- _Instructions to follow_: Reproduce word for word the rows from the very first line through the line containing "center [958, 109].", with both ends included. Leave the pictures out of your answer.

__________________________________________________

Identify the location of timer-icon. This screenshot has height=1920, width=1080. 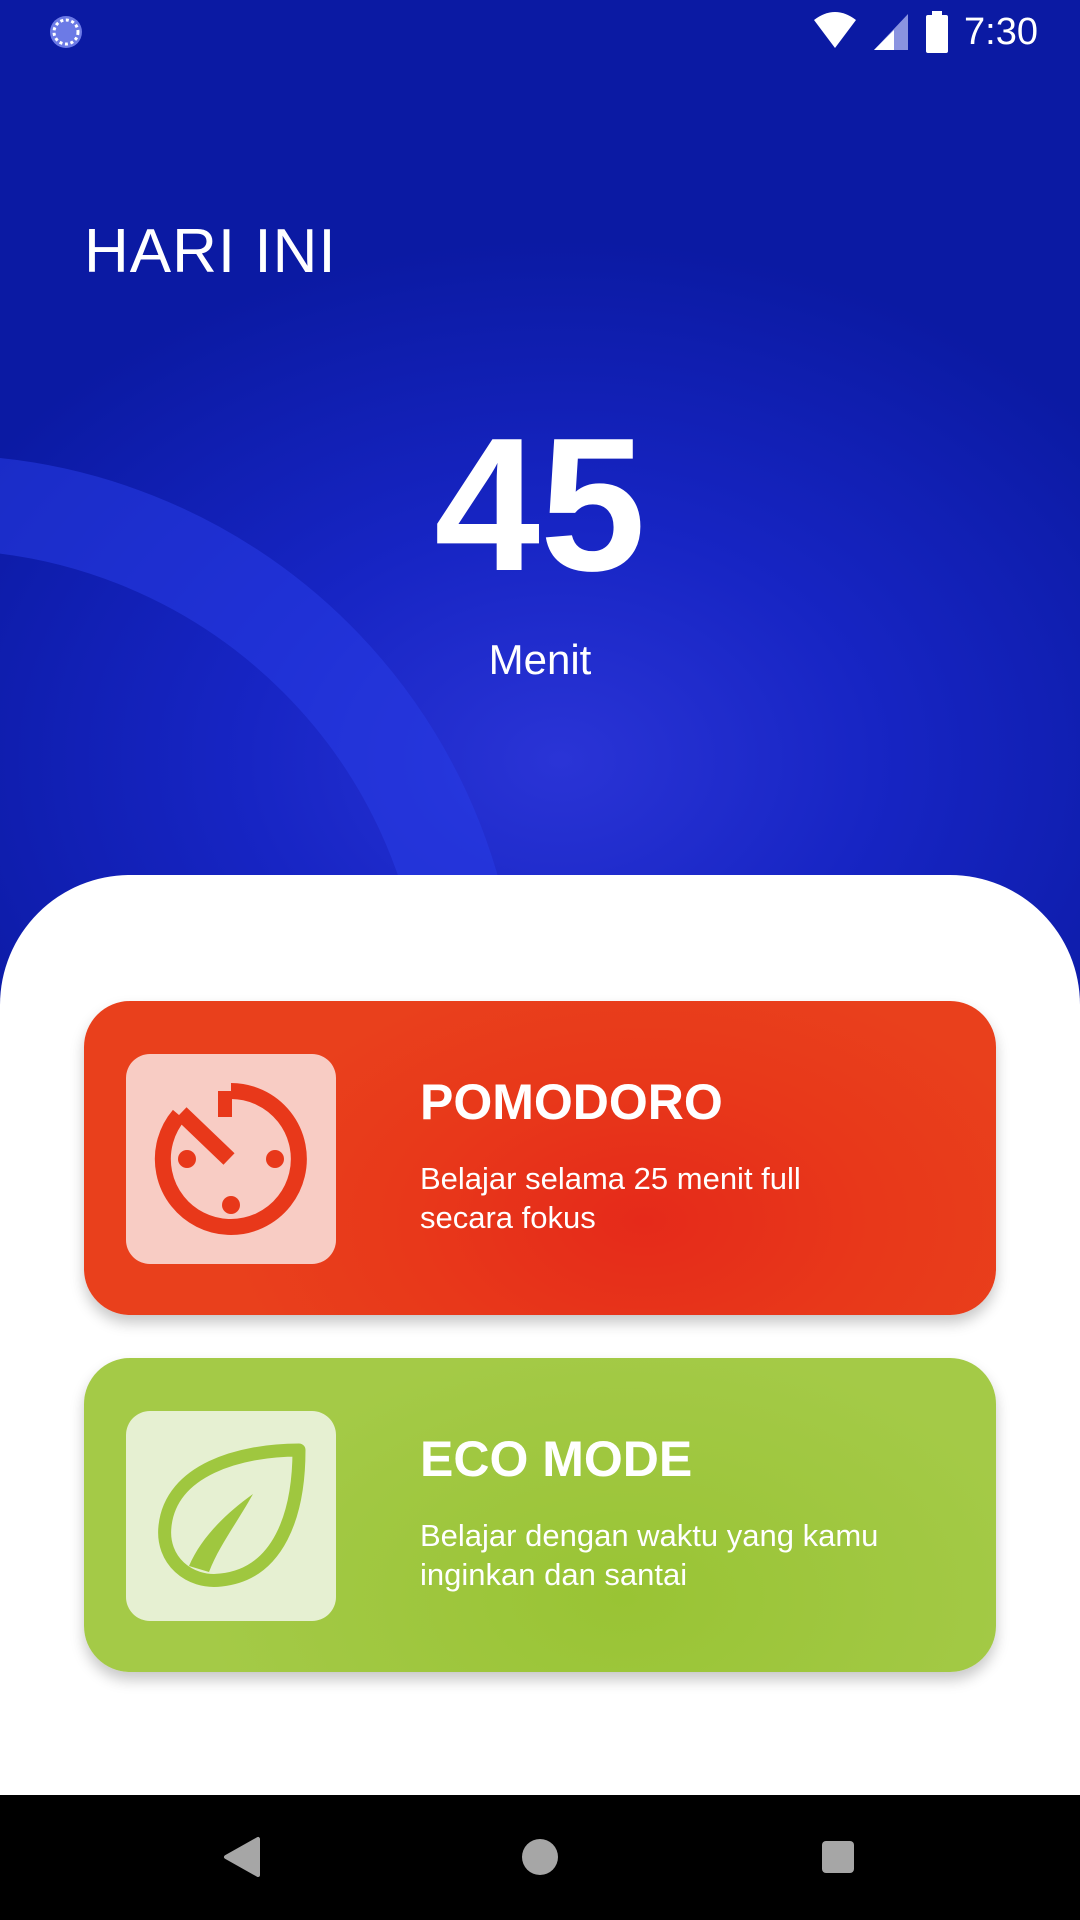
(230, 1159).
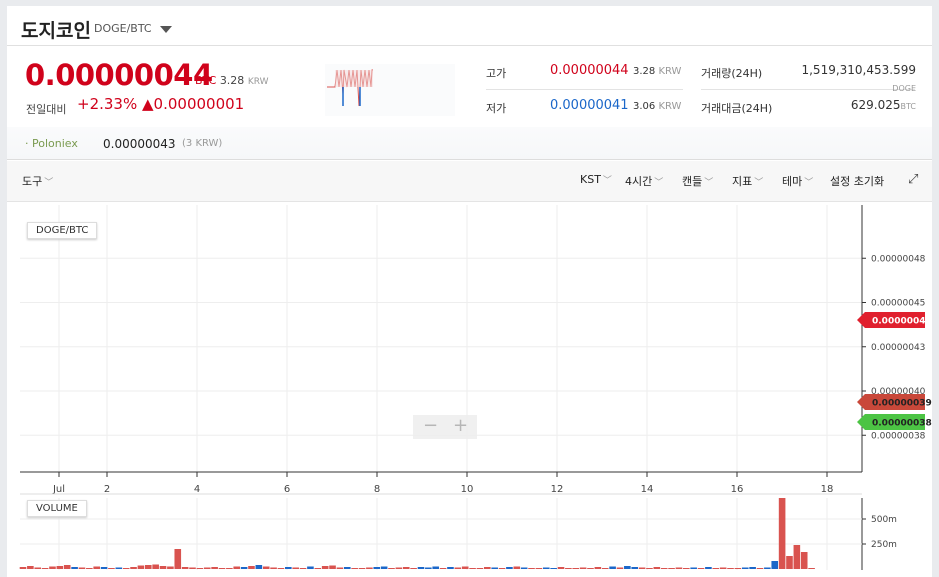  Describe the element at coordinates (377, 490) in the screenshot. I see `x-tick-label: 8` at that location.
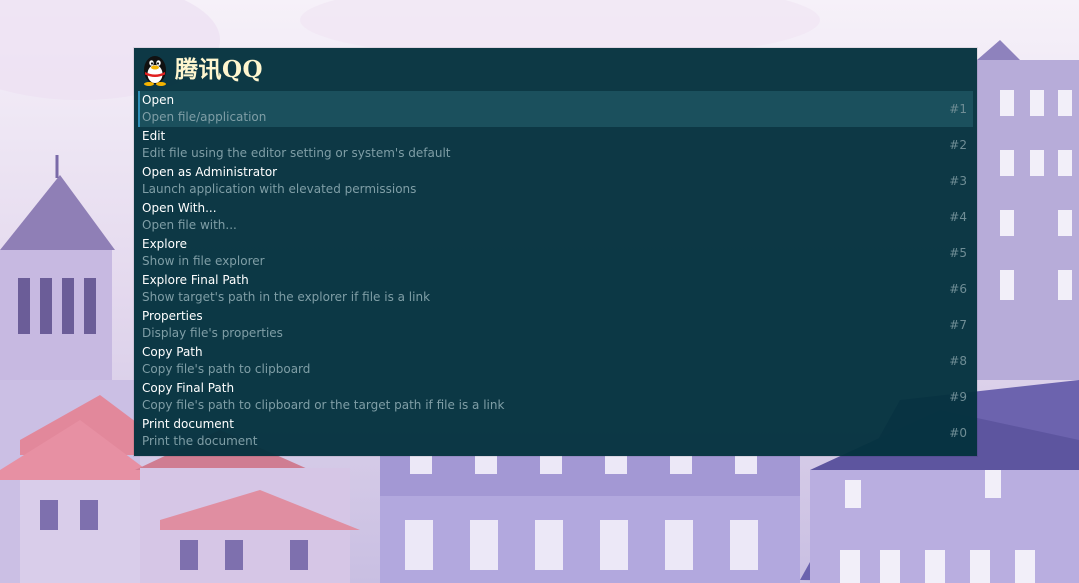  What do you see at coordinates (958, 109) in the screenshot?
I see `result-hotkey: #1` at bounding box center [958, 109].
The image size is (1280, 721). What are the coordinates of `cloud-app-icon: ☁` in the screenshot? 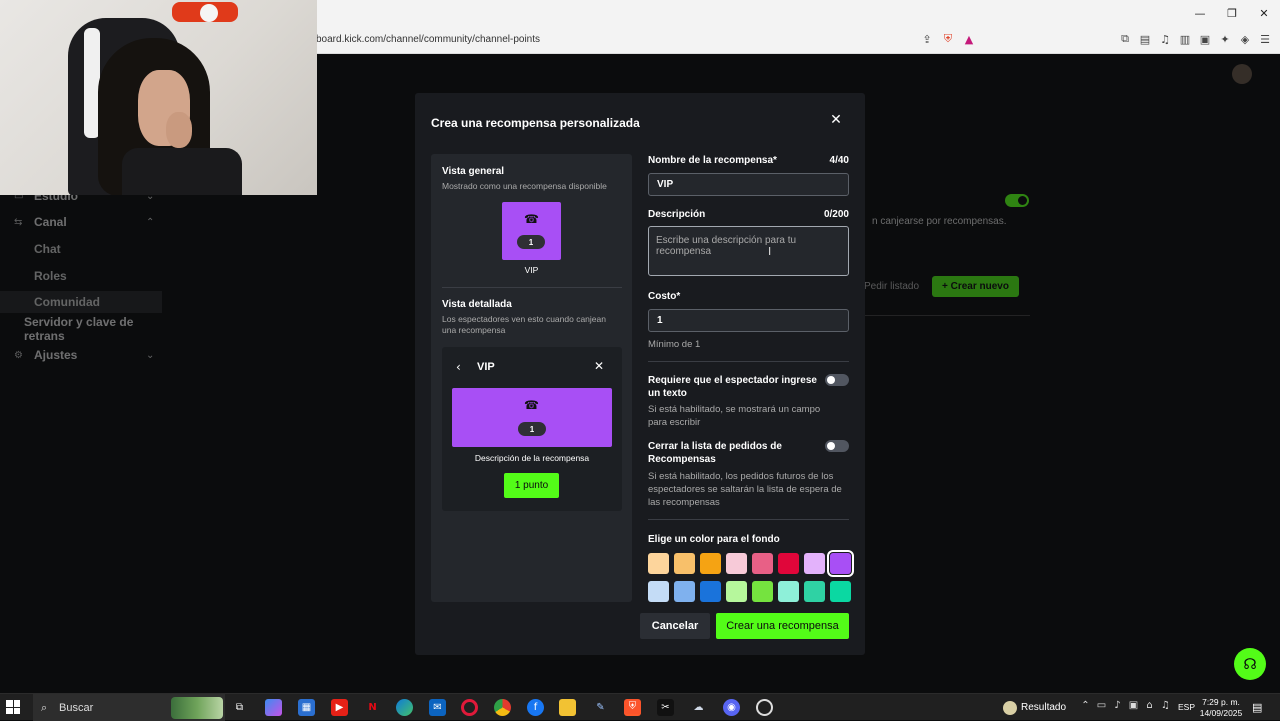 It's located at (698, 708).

__________________________________________________

- _Response area_:
Identify the location of timer-icon. This screenshot has height=1920, width=1080. 
(230, 1159).
  Describe the element at coordinates (377, 490) in the screenshot. I see `x-tick-label: 8` at that location.
  What do you see at coordinates (958, 109) in the screenshot?
I see `result-hotkey: #1` at bounding box center [958, 109].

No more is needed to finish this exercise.